*** RECORDS SUPPLIED ***
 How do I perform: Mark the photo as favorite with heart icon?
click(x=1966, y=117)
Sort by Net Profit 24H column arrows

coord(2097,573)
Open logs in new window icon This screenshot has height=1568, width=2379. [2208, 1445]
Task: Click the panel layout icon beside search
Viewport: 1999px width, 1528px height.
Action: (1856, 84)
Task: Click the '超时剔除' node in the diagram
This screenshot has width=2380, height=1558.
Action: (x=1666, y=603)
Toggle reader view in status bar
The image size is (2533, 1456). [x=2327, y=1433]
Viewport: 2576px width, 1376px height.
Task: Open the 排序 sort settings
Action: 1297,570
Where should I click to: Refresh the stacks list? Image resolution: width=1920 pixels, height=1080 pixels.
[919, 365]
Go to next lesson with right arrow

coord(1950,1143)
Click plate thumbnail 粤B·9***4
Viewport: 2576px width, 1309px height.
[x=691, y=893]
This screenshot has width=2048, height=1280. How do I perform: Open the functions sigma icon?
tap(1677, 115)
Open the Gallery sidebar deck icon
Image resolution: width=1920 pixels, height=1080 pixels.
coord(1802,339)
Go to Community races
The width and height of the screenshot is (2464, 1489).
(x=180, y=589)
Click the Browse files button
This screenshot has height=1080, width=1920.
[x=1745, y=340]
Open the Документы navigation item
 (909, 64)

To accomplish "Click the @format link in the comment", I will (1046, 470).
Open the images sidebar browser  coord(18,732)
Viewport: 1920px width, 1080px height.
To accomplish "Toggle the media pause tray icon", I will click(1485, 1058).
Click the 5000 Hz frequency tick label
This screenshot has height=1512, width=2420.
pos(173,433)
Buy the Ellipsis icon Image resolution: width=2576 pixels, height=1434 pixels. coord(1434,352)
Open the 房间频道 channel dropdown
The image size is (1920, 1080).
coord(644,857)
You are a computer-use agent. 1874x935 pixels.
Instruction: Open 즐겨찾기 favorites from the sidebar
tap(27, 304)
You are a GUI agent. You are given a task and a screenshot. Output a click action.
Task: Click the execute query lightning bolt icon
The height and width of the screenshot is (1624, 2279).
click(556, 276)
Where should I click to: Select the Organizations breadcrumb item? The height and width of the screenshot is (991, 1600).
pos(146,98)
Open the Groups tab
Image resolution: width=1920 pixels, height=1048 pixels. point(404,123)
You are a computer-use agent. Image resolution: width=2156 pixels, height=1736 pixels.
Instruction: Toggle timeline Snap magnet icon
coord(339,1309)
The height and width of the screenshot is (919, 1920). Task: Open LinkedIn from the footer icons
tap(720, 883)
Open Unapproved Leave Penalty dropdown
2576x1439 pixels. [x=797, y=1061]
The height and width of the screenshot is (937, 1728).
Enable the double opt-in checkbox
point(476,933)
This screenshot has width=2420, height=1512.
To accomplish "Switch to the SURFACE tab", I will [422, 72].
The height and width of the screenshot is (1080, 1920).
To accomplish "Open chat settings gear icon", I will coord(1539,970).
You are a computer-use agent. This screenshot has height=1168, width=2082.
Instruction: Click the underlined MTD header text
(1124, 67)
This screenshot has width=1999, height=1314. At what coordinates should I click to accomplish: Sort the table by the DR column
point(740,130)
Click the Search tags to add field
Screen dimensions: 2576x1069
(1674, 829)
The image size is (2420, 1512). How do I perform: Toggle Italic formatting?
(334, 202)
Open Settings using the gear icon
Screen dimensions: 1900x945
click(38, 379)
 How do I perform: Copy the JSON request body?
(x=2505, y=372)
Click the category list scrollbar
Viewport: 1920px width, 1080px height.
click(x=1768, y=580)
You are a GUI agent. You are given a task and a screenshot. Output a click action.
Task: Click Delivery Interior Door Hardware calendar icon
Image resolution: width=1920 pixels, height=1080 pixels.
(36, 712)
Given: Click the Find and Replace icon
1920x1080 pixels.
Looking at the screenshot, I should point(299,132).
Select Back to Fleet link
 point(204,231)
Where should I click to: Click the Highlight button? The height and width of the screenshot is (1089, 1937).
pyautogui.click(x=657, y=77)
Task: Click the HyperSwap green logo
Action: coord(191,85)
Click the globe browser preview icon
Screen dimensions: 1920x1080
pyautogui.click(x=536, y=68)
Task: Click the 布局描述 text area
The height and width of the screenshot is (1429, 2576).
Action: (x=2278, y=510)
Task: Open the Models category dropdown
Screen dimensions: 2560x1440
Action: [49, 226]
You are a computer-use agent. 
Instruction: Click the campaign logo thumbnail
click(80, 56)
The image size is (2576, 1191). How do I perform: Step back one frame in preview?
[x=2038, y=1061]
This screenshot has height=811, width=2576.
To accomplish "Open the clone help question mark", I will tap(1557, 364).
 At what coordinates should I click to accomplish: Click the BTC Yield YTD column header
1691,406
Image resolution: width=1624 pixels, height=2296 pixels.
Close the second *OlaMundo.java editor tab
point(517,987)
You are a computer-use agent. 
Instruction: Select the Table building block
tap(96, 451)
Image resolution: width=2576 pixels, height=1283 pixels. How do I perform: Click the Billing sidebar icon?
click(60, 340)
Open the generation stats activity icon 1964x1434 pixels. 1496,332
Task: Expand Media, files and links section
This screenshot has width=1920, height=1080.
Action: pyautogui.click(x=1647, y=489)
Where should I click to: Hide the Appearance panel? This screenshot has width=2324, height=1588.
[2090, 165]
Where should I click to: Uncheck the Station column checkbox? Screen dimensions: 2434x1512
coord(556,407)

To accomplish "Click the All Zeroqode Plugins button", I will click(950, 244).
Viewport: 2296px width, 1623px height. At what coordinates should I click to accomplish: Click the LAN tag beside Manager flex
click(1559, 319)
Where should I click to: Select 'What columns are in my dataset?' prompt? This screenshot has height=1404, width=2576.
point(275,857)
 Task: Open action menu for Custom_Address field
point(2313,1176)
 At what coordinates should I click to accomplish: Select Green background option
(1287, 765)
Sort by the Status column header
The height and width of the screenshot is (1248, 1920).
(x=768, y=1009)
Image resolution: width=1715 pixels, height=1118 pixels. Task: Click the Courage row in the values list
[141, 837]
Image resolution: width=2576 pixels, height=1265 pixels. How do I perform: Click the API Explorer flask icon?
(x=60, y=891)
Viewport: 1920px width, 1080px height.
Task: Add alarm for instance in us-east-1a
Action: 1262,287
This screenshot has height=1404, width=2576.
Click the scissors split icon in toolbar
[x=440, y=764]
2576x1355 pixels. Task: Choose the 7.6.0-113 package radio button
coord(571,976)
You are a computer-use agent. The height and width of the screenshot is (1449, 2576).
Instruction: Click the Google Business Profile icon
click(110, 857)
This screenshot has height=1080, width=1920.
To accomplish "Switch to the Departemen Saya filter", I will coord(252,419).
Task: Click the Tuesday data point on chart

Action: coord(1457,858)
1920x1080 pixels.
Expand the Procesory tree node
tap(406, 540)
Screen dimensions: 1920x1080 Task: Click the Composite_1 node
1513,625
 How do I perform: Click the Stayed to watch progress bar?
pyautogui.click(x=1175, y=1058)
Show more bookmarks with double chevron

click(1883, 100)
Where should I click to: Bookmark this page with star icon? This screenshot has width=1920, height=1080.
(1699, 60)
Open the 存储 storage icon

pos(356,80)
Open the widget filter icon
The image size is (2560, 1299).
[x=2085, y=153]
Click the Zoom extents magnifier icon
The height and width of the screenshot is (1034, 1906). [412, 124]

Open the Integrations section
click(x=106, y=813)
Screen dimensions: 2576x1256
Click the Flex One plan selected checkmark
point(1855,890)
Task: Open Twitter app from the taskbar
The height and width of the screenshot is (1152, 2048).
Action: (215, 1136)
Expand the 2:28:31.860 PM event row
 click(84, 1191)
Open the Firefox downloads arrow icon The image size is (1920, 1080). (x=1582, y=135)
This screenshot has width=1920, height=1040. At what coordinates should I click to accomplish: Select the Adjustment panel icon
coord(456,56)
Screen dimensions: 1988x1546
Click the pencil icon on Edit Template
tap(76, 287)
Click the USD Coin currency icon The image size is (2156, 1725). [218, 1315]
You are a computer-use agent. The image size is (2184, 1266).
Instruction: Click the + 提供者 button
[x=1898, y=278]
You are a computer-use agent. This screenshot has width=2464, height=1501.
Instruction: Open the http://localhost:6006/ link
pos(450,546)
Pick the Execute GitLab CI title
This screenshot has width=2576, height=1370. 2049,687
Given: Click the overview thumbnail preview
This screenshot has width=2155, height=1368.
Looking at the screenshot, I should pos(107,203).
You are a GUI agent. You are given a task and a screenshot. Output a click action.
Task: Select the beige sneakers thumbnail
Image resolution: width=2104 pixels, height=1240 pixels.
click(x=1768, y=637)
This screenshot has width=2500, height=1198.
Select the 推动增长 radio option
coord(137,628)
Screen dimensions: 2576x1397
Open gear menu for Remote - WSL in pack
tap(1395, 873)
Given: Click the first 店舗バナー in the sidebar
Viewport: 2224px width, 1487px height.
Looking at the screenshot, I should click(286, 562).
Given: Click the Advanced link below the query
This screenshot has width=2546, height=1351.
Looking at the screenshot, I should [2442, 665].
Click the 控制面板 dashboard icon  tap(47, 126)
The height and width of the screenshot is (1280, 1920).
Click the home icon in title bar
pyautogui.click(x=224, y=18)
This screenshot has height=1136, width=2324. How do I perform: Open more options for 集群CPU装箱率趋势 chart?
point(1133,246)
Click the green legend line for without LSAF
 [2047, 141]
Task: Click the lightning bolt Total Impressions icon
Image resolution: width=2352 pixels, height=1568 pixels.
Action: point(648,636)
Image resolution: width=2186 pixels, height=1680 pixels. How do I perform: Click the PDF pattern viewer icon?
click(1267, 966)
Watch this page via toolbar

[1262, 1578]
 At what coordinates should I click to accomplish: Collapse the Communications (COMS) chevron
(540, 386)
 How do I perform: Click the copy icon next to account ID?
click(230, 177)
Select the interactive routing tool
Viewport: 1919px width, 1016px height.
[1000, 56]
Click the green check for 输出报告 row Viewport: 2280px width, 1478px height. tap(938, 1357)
***
- [TASK TO COMPLETE] Report each line in the data that holds the word "bolt".

- [SOLUTION FOR THIS PROBLEM]
Task: Click the execute query lightning bolt icon
Task: Click the lightning bolt Total Impressions icon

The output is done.